Setiap orang pada titik tertentu dalam menyusun penulisan hukum (Skripsi) pasti akan mengalami peristiwa yang tidak menyenangkan. Bentuknya bisa bermacam-macam: bisa karena sakit karena stress, sul
Isi Materi
Setiap orang pada titik tertentu dalam menyusun penulisan hukum (Skripsi) pasti akan mengalami peristiwa yang tidak menyenangkan. Bentuknya bisa bermacam-macam: bisa karena sakit karena stress, sulit mencari bahan refensi, biaya yang tinggi, pembimbing yang galak, pembimbing yang sulit dimengerti, dikhianati teman, difitnah dan dibohongi, ataupun itu, Anda mungkin sudah pernah mengalaminya.
Normalnya, peristiwa semacam itu akan membuat seseorang merasa kesal, sedih, gusar, dendam barangkali, atau merasa beragam emosi negatif lain. Banyak yang kemudian berandai-andai, “Andai saja aku kemarin memilih judul….”, “Andai saja kemarin saya ….” dan berharap apa yang sudah terjadi cuma sekedar mimpi. Memang sabar adalah jawabannya, begitu yang sering kita dengar. Tapi tentu saja, ini jauh lebih mudah untuk dikatakan ketimbang dijalani. Kita tidak bisa semudah itu meminta perasaan kita menuruti apa kata mereka yang lebih bijaksana ketimbang kita.

_YANG HARUS DIKERJAKAN_
**A)** Perbarui kutipan tentang skripsi mulai dari "Normalnya, peristiwa semacam" sampai "bijaksana ketimbang kita.", kedua ujungnya ikut, dengan mengganti "sabar" menjadi "ikhlas".
**B)** Susun baris-baris data di antara baris yang memuat "Open the Computed styles tab" dan baris yang memuat "[x=1506, y=823]", keduanya termasuk, sebagai tabel Markdown berkolom No dan Baris, tanpa baris kosong.
Kutipan tersebut tidak berhubungan dengan baris-baris data.

_BAGIAN DATA_

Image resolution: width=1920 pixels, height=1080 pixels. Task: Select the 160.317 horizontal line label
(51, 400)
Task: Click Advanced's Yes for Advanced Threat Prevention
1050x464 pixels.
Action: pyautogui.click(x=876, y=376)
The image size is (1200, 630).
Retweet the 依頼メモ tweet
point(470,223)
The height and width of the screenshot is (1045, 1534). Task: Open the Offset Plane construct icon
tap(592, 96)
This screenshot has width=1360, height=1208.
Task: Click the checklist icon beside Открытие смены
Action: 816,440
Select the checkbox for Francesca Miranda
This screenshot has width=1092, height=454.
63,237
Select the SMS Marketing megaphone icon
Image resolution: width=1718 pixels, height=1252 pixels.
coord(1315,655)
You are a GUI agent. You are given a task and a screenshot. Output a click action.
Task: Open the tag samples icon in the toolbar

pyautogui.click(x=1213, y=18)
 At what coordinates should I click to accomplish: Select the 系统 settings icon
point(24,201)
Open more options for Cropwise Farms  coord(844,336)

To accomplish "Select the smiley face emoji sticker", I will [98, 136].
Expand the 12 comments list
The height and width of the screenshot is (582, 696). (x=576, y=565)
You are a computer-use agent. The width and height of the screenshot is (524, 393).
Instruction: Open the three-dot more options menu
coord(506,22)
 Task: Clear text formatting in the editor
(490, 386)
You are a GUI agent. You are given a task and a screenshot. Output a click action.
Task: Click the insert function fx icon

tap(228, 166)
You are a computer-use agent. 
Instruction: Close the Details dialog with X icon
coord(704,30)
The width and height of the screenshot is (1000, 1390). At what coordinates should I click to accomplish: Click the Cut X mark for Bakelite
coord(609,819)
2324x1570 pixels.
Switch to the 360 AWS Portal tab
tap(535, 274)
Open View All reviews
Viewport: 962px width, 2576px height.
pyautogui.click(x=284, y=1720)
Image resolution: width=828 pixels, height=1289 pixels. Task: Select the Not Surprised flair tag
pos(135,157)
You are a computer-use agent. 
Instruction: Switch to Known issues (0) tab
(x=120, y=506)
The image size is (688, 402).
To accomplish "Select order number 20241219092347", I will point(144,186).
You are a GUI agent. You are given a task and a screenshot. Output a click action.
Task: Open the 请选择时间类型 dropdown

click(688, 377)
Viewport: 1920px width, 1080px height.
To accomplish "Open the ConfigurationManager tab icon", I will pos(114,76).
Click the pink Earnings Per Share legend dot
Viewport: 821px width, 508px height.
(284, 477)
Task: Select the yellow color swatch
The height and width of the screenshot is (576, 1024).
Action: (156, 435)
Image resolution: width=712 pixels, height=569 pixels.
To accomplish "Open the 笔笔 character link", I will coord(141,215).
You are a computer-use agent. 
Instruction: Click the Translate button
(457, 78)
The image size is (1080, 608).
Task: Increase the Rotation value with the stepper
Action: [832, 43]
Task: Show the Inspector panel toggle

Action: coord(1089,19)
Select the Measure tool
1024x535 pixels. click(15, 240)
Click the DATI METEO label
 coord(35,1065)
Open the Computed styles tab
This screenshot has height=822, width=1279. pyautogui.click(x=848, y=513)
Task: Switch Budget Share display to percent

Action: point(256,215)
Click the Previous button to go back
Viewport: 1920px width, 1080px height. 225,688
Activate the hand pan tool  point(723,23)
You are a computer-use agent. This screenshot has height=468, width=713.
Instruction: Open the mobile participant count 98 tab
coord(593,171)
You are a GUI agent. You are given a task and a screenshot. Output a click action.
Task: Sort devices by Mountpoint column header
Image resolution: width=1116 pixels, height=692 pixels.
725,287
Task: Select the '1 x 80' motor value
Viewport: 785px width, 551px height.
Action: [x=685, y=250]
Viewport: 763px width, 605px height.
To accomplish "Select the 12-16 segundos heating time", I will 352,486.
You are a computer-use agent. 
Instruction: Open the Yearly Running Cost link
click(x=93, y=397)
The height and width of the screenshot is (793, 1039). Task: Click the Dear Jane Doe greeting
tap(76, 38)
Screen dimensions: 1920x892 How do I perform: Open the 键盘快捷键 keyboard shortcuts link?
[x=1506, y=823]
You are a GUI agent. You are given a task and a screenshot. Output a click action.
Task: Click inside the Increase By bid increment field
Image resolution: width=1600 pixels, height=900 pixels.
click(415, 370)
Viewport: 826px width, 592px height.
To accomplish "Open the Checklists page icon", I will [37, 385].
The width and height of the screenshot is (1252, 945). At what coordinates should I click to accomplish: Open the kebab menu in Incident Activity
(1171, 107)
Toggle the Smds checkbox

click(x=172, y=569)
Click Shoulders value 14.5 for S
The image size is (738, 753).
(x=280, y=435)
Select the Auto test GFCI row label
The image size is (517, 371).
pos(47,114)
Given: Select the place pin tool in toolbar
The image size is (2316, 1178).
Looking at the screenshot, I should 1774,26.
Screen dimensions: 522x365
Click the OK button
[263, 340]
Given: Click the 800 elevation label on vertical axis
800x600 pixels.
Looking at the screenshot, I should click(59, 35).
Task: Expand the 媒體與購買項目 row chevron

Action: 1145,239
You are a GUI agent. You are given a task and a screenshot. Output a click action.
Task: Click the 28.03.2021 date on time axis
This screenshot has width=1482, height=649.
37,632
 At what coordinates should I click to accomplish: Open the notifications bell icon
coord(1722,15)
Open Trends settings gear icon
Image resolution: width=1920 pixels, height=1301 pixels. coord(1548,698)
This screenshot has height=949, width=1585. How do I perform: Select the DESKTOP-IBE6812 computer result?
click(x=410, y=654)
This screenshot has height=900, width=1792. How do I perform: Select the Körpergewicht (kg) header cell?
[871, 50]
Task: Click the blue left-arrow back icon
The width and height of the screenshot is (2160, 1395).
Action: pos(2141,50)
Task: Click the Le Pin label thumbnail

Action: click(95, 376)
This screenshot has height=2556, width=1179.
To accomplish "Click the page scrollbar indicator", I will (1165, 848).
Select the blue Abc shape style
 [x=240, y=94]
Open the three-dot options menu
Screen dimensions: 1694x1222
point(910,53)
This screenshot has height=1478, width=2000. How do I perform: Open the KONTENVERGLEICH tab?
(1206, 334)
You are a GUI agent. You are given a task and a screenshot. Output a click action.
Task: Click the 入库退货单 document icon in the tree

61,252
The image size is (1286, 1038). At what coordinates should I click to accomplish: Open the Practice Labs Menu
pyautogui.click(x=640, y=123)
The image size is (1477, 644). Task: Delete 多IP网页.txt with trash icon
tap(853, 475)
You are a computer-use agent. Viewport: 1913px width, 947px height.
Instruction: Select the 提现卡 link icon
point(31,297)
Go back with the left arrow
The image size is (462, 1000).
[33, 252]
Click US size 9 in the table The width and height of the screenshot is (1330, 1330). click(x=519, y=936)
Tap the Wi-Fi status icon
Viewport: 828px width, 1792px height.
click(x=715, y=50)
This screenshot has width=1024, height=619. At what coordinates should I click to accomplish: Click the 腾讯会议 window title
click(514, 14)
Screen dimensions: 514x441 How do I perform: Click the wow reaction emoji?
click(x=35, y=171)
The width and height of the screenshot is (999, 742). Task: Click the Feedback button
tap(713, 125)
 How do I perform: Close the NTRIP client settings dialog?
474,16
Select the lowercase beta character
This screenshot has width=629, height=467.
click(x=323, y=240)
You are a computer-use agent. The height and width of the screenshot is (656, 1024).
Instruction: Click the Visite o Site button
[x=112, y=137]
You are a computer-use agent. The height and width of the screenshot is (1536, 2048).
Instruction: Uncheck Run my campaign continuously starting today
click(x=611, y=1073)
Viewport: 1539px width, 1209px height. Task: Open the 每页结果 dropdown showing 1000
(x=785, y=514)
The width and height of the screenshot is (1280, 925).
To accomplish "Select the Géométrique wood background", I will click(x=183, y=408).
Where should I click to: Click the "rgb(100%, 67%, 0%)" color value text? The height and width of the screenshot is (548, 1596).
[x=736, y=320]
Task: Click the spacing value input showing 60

_PENYELESAIAN LENGKAP_
**A)**
Normalnya, peristiwa semacam itu akan membuat seseorang merasa kesal, sedih, gusar, dendam barangkali, atau merasa beragam emosi negatif lain. Banyak yang kemudian berandai-andai, “Andai saja aku kemarin memilih judul….”, “Andai saja kemarin saya ….” dan berharap apa yang sudah terjadi cuma sekedar mimpi. Memang ikhlas adalah jawabannya, begitu yang sering kita dengar. Tapi tentu saja, ini jauh lebih mudah untuk dikatakan ketimbang dijalani. Kita tidak bisa semudah itu meminta perasaan kita menuruti apa kata mereka yang lebih bijaksana ketimbang kita.

**B)**
| No | Baris |
|---|---|
| 1 | Open the Computed styles tab |
| 2 | This screenshot has height=822, width=1279. pyautogui.click(x=848, y=513) |
| 3 | Task: Switch Budget Share display to percent |
| 4 | Action: point(256,215) |
| 5 | Click the Previous button to go back |
| 6 | Viewport: 1920px width, 1080px height. 225,688 |
| 7 | Activate the hand pan tool  point(723,23) |
| 8 | You are a computer-use agent. This screenshot has height=468, width=713. |
| 9 | Instruction: Open the mobile participant count 98 tab |
| 10 | coord(593,171) |
| 11 | You are a GUI agent. You are given a task and a screenshot. Output a click action. |
| 12 | Task: Sort devices by Mountpoint column header |
| 13 | Image resolution: width=1116 pixels, height=692 pixels. |
| 14 | 725,287 |
| 15 | Task: Select the '1 x 80' motor value |
| 16 | Viewport: 785px width, 551px height. |
| 17 | Action: [x=685, y=250] |
| 18 | Viewport: 763px width, 605px height. |
| 19 | To accomplish "Select the 12-16 segundos heating time", I will 352,486. |
| 20 | You are a computer-use agent.  |
| 21 | Instruction: Open the Yearly Running Cost link |
| 22 | click(x=93, y=397) |
| 23 | The height and width of the screenshot is (793, 1039). Task: Click the Dear Jane Doe greeting |
| 24 | tap(76, 38) |
| 25 | Screen dimensions: 1920x892 How do I perform: Open the 键盘快捷键 keyboard shortcuts link? |
| 26 | [x=1506, y=823] |